Step-by-step fixes (Linux)

  1. Kernel global file table (optional unless globally exhausted):
  • Temporary (until reboot):
sudo sysctl -w fs.file-max=2097152
  • Persistent:
echo 'fs.file-max=2097152' | sudo tee /etc/sysctl.d/99-fd.conf
sudo sysctl --system
  1. Docker daemon process limit via systemd:
  • Set LimitNOFILE so dockerd can hold enough FDs for all containers:
sudo mkdir -p /etc/systemd/system/docker.service.d
cat <<'EOF' | sudo tee /etc/systemd/system/docker.service.d/override.conf
[Service]
LimitNOFILE=1048576
EOF
sudo systemctl daemon-reload
sudo systemctl restart docker
  1. Default per-container ulimits via daemon.json:
  • Applies to new containers if no explicit --ulimit is set:
{
  "default-ulimits": {
    "nofile": { "Name": "nofile", "Soft": 65535, "Hard": 65535 }
  }
}
  • Restart Docker after changing:
sudo systemctl restart docker
  1. Per-container overrides at runtime:
  • docker run:
docker run --ulimit nofile=131072:131072 your-image
  • Docker Compose:
services:
  svc:
    image: your-image
    ulimits:
      nofile:
        soft: 131072
        hard: 131072
  1. Validate
  • Confirm the soft limit inside the running container matches your target:
docker exec -it <cid> sh -lc 'ulimit -n && cat /proc/$$/limits | grep -i files'

Common pitfalls

  • Only changing the soft limit: set both soft and hard; you cannot raise soft above hard from inside the container.
  • Forgetting to restart Docker: changes to systemd or daemon.json take effect only after a daemon restart.
  • Editing limits.conf: login shell limits do not apply to systemd services like Docker; use LimitNOFILE.
  • Compose integer vs mapping: prefer soft/hard mapping for clarity; a single numeric in older Compose sets soft only.
  • Docker Desktop/macOS/Windows: Docker runs in a Linux VM; adjust limits inside that VM. Host systemd settings may not propagate.
  • Extreme limits: very high per-process FD counts can increase kernel memory usage and degrade performance in FD-heavy syscalls if your app leaks FDs.

Performance notes

  • High limits do not allocate memory upfront; memory grows with the number of FDs actually opened.
  • Monitor FD usage to catch leaks early:
    • lsof -p <pid> | wc -l
    • cat /proc/<pid>/fd | wc -l
  • Prefer epoll/kqueue and connection pooling to avoid unbounded FD growth.
  • Use ulimit to cap runaway processes while giving healthy headroom (e.g., 65535 or 131072 for busy servers).

Cheat sheet: where to set what

LayerPurposeHow
KernelGlobal FD ceilingfs.file-max via sysctl
Docker daemonDaemon FD capsystemd LimitNOFILE
Default containerBaseline per-containerdaemon.json default-ulimits
Specific containerApp-specific needs--ulimit or Compose ulimits

FAQ

  • Q: Do I need to reboot?

    • A: No. Restart Docker after changing systemd or daemon.json. Reboot only if you changed kernel parameters and prefer not to use sysctl --system.
  • Q: Can I raise ulimit from inside a running container?

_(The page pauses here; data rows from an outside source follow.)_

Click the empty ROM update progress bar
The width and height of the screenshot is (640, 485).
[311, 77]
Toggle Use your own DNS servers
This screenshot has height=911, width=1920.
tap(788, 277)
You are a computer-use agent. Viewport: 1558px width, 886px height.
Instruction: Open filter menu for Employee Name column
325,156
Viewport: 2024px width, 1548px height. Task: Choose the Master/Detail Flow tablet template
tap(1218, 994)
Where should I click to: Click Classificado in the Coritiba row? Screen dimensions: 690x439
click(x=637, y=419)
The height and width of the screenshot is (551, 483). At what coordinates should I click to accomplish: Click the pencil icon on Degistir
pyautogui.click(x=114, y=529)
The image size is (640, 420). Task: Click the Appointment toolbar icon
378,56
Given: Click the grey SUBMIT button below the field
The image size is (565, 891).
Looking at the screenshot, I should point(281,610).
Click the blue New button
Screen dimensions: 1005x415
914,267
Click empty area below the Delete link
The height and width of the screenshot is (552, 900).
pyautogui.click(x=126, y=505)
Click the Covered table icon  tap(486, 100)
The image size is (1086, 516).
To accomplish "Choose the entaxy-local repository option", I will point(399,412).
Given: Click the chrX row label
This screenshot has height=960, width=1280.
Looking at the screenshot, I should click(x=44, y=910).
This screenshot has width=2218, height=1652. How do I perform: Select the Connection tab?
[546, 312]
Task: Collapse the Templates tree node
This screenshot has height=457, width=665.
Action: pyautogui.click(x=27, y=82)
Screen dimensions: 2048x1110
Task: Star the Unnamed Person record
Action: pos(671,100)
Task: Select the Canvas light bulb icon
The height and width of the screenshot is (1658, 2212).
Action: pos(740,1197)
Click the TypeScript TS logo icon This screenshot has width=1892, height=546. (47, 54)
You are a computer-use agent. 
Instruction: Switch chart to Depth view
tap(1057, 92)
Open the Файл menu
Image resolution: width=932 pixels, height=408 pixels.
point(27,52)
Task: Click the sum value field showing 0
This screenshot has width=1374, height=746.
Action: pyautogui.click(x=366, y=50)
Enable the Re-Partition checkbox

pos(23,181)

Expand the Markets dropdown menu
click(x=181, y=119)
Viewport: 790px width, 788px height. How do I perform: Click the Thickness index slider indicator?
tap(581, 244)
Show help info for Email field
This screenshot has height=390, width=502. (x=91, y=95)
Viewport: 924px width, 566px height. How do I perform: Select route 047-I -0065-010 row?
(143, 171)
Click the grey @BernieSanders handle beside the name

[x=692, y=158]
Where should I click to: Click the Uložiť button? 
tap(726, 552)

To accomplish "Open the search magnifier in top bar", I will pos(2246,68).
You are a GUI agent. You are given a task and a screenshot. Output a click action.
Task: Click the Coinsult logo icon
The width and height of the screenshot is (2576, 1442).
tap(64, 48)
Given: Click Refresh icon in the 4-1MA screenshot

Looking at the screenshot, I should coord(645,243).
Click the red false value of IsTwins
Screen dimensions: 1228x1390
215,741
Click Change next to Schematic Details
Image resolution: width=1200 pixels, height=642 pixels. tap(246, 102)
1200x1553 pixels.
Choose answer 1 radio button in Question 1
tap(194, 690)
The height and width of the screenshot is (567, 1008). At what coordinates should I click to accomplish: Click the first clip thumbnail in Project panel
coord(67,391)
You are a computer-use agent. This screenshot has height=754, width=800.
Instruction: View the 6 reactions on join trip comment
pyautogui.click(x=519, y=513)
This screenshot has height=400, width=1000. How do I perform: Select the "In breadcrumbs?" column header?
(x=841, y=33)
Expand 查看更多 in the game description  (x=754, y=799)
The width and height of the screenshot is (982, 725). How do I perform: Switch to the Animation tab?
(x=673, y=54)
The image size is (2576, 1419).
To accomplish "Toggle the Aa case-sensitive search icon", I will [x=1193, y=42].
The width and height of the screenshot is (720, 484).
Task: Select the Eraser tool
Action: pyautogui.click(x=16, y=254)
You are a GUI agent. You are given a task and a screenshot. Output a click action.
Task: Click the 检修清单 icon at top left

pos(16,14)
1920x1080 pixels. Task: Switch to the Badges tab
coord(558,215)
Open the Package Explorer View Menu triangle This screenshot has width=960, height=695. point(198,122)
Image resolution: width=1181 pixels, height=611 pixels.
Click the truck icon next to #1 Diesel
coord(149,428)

    • A: You can lower it, but you cannot raise it above the hard limit inherited at container start.
  • Q: What value should I use?

    • A: Common choices are 65535 or 131072. Size it based on peak concurrent files/sockets plus headroom.
  • Q: I increased limits but still see EMFILE. Why?

    • A: Check for FD leaks in the app, per-process limits of sidecars, and verify the daemon LimitNOFILE and fs.file-max are not saturated.